*AVAILABLE DATA*.

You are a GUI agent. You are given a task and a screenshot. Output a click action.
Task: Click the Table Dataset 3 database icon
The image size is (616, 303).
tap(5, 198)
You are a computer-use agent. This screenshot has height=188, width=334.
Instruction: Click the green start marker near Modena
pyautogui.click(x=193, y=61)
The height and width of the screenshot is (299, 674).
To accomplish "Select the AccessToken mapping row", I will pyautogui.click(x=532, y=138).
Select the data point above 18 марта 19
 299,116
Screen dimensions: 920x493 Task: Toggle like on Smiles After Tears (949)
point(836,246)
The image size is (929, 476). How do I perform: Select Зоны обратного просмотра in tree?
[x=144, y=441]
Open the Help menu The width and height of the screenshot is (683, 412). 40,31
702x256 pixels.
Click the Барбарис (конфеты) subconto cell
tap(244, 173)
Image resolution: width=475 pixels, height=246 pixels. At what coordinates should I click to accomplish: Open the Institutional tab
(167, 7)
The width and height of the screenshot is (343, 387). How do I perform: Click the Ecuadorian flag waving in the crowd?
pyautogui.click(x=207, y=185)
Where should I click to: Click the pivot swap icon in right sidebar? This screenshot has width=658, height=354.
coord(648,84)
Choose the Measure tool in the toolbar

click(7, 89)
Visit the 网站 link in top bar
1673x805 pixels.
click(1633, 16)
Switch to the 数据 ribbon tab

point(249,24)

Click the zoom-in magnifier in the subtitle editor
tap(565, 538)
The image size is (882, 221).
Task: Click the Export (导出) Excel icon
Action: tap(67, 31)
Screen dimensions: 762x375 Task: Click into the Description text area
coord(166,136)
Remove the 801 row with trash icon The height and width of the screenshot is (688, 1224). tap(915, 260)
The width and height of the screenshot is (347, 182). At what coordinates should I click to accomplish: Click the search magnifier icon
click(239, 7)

*TASK STATEMENT*. Restate each record exactly as written.

*RESPONSE TO THIS EXERCISE*.
You are a GUI agent. You are given a task and a screenshot. Output a click action.
Task: Click the Table Dataset 3 database icon
The image size is (616, 303).
tap(5, 198)
You are a computer-use agent. This screenshot has height=188, width=334.
Instruction: Click the green start marker near Modena
pyautogui.click(x=193, y=61)
The height and width of the screenshot is (299, 674).
To accomplish "Select the AccessToken mapping row", I will pyautogui.click(x=532, y=138).
Select the data point above 18 марта 19
 299,116
Screen dimensions: 920x493 Task: Toggle like on Smiles After Tears (949)
point(836,246)
The image size is (929, 476). How do I perform: Select Зоны обратного просмотра in tree?
[x=144, y=441]
Open the Help menu The width and height of the screenshot is (683, 412). 40,31
702x256 pixels.
Click the Барбарис (конфеты) subconto cell
tap(244, 173)
Image resolution: width=475 pixels, height=246 pixels. At what coordinates should I click to accomplish: Open the Institutional tab
(167, 7)
The width and height of the screenshot is (343, 387). How do I perform: Click the Ecuadorian flag waving in the crowd?
pyautogui.click(x=207, y=185)
Where should I click to: Click the pivot swap icon in right sidebar? This screenshot has width=658, height=354.
coord(648,84)
Choose the Measure tool in the toolbar

click(7, 89)
Visit the 网站 link in top bar
1673x805 pixels.
click(1633, 16)
Switch to the 数据 ribbon tab

point(249,24)

Click the zoom-in magnifier in the subtitle editor
tap(565, 538)
The image size is (882, 221).
Task: Click the Export (导出) Excel icon
Action: tap(67, 31)
Screen dimensions: 762x375 Task: Click into the Description text area
coord(166,136)
Remove the 801 row with trash icon The height and width of the screenshot is (688, 1224). tap(915, 260)
The width and height of the screenshot is (347, 182). At what coordinates should I click to accomplish: Click the search magnifier icon
click(239, 7)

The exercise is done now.